Photo Courtesy of Adobe Stock
Photo Courtesy of Adobe Stock

It can be tough to keep up with the latest design trends. Some designers believe certain elements are out, while others say they are in. Design can be fairly subjective, but spoke with dozens of designers to find a starting point for possible design trends in 2019. Many believe that mashups and remixes of older trends will define 2019.

Warm Neutrals
We’ve been slathering rooms in icy, aloof grays for quite a while now. But in 2019, the pros say this neutral's cool edge will thaw a bit. “I counsel my clients to go with a warm beige or taupe instead,” says Diana Blaszkiewicz, an associate at TTR Sotheby’s International Realty in Washington DC. “Those are neutrals with classic sensibilities and are a much more elegant choice.”

Made from a mix of glass, granite, marble, or quartz chips suspended in a polished cement or resin, this midcentury mainstay was once the de facto flooring option in schools, hospitals, and airports, thanks to its durability and thrifty price tag. But these days, terrazzo has reemerged as a retro-luxe choice, popping up in every room of the house, Linden says. Larger patterns in a slew of shades give this throwback a fresh feel on everything from coffee tables to shower walls.
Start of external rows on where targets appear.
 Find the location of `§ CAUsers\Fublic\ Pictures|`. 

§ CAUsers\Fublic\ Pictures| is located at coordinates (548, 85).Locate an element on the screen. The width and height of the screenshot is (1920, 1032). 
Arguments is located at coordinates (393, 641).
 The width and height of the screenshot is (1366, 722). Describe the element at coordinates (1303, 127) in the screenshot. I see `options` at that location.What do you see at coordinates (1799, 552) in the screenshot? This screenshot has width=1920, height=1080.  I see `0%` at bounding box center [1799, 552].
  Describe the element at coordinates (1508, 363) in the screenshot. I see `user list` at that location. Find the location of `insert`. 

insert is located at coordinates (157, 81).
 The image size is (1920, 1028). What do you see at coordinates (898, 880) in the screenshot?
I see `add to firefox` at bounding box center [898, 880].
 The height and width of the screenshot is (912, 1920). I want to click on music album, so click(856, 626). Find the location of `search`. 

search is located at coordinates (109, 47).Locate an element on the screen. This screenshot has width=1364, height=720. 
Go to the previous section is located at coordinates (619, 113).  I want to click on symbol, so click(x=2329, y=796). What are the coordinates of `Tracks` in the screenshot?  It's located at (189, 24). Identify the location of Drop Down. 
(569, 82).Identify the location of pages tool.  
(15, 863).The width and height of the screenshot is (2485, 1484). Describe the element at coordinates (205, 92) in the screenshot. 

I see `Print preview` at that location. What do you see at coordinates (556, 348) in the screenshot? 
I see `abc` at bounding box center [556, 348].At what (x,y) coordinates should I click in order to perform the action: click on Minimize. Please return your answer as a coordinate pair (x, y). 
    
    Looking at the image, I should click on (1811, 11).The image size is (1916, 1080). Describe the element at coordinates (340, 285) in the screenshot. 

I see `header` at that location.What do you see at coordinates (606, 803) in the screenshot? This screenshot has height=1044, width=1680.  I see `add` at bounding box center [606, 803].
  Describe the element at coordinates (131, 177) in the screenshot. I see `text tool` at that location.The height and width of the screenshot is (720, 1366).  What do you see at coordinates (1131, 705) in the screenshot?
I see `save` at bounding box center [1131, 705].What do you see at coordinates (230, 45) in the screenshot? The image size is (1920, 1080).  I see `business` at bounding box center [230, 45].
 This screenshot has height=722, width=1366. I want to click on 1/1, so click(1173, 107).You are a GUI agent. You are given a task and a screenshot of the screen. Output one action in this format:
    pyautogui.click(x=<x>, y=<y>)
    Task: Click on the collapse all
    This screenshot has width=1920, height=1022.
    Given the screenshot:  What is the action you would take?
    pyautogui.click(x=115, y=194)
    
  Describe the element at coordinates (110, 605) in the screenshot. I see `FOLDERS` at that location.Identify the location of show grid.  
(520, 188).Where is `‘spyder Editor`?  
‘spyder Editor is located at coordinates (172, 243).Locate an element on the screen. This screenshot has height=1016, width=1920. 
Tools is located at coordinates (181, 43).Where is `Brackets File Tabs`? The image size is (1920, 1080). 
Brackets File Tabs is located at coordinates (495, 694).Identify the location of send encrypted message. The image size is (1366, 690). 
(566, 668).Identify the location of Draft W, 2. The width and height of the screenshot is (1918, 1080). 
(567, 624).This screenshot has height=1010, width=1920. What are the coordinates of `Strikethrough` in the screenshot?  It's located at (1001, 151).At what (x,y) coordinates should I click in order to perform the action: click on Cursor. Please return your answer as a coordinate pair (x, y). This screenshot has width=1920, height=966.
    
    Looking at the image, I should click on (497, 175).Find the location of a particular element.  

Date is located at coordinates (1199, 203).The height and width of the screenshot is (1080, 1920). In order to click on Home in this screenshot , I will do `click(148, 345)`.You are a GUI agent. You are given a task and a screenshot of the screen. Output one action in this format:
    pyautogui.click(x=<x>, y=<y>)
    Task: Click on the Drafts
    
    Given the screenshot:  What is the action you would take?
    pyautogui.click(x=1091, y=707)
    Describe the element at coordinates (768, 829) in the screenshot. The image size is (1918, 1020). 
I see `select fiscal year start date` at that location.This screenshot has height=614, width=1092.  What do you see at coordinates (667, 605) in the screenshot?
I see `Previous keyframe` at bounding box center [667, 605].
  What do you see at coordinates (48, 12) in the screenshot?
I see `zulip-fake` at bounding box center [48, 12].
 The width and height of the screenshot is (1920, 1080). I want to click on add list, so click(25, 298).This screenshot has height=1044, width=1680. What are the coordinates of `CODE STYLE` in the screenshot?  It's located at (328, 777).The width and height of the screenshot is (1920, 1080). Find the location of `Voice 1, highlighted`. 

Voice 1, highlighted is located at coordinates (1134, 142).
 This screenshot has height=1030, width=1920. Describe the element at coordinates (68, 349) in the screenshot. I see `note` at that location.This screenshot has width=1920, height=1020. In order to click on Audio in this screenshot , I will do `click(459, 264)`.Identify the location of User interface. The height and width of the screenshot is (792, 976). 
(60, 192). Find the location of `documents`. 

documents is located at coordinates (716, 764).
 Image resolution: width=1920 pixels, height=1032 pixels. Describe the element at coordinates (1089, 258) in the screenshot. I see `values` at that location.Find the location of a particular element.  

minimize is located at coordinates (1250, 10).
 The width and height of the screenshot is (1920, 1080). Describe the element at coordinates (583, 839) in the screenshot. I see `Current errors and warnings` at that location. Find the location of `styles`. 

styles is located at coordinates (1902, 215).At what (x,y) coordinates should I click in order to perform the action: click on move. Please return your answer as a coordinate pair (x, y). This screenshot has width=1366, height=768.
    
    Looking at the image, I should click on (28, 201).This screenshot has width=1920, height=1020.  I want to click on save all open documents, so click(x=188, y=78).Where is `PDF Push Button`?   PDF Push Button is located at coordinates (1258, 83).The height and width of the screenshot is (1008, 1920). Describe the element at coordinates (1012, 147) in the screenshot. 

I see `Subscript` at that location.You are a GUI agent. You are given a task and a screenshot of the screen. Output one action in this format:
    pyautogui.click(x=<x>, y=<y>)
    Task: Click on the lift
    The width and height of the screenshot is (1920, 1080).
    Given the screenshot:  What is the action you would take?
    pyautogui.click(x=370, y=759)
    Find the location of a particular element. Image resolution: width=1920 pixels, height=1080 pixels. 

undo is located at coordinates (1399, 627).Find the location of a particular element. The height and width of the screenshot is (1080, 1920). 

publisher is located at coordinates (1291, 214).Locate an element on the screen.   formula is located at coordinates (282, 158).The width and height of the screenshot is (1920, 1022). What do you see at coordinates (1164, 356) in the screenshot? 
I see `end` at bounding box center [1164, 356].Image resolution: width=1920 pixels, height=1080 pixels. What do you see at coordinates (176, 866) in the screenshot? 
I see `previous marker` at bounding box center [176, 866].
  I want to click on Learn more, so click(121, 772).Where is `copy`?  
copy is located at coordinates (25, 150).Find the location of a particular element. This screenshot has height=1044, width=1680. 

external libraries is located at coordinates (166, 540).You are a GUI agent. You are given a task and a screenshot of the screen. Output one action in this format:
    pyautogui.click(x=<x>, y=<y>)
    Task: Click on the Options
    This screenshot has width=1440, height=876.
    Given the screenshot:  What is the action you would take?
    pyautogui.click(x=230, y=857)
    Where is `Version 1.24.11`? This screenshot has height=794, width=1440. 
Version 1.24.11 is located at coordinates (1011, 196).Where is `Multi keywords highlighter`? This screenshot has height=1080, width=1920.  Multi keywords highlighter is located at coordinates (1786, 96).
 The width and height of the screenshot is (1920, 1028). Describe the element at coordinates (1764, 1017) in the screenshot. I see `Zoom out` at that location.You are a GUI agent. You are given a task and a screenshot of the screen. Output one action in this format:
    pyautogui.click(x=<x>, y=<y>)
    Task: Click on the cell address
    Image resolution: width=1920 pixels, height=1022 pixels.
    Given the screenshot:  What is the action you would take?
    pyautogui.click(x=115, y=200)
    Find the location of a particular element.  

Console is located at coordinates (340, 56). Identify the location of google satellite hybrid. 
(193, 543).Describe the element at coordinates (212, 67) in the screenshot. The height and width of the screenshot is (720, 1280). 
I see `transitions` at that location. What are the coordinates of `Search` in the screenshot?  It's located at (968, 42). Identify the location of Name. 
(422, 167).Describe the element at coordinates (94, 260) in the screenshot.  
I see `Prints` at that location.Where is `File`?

Contrasting Tile and Color Grout
You've probably already noticed intricate tiles—Moroccan, herringbone, and other geometrics—swooping in to take the place of ubiquitous white subway tile. But Blaszkiewicz predicts tile will get even more interesting in 2019: Expect to see colored grout and contrasting tile on the walls and floor.

"Like wallpaper, [tile] is an easy way to create a focal point in the room," she says, recommending dark tiles with light grout and vice versa—for a punch of dimension and texture. Aiming for a more monochromatic vibe? Just sync the tile and grout to match.

Black Kitchens
The all-white kitchen has been singing its swan song for the past couple of years and, as such, we've been slowly adding color back in. In 2019, designers say we'll rip off the Band-Aid and embrace the white kitchen's alter ego.

"Black kitchens especially are proving popular," says Marina Cheban of Cheban Interiors in New York City. She says they help impart a "sleek, rich feel and modern ambiance."